> _Things to do_:
1. In the airpower text, during what period did the USAF acquire more aircraft than it did from 1956 to 2011?
2. List every issue the airpower text names as behind the all-time low in planes available to the USAF.
3. Reproduce everything in the airpower text from "Whether trading speed" down to "very real price.".
------ Text
Whether trading speed for altitude or cost for capability, military aviation requires compromise. The current trend in United States airpower has been to acquire fewer aircraft with an emphasis on the ability to complete a wide variety of missions. Fifth generation aircraft such as the F-22 and F-35 further blur the lines of traditionally distinct roles such as air superiority and strike capability. The ability to succeed in this wide variety of missions comes at a very real price.
This trade off between multiple missions and operating cost has come sharply into focus as coalition forces have launched repeated airstrikes against the Islamic State. This increased operational pace comes at a time that the number of planes available to the USAF is at an all-time low. This is not just an issue of budget sequestration and maintenance, but of acquisition. The USAF acquired more aircraft in the early 1950s than it did from 1956 to 2011.[i] The repeated delays in acquisition of the F-35 has left the United States in a tenuous position with regard to airpower readiness – a shrinking number of aging planes are required to conduct more strikes in a permissive environment at a high operating cost.
------------
------ Available data
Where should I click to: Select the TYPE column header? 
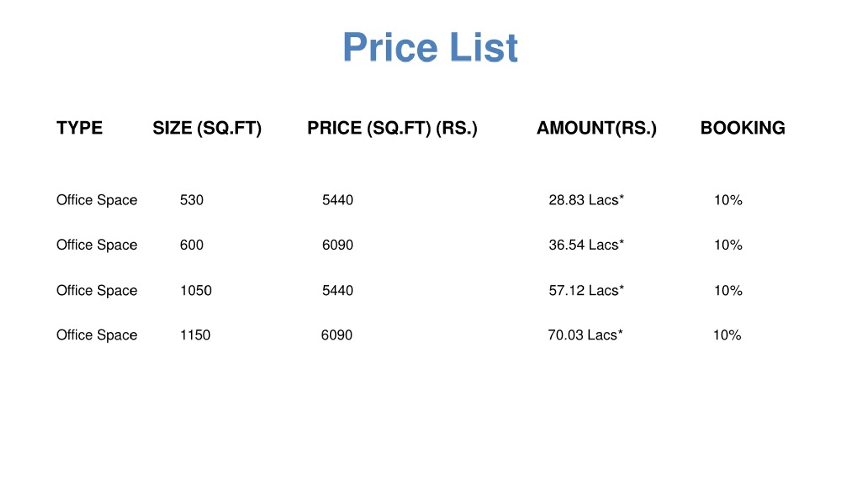[79, 128]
------------
> _Solution list_:
1. The early 1950s.

2.
- Budget sequestration
- Maintenance
- Acquisition

3.
Whether trading speed for altitude or cost for capability, military aviation requires compromise. The current trend in United States airpower has been to acquire fewer aircraft with an emphasis on the ability to complete a wide variety of missions. Fifth generation aircraft such as the F-22 and F-35 further blur the lines of traditionally distinct roles such as air superiority and strike capability. The ability to succeed in this wide variety of missions comes at a very real price.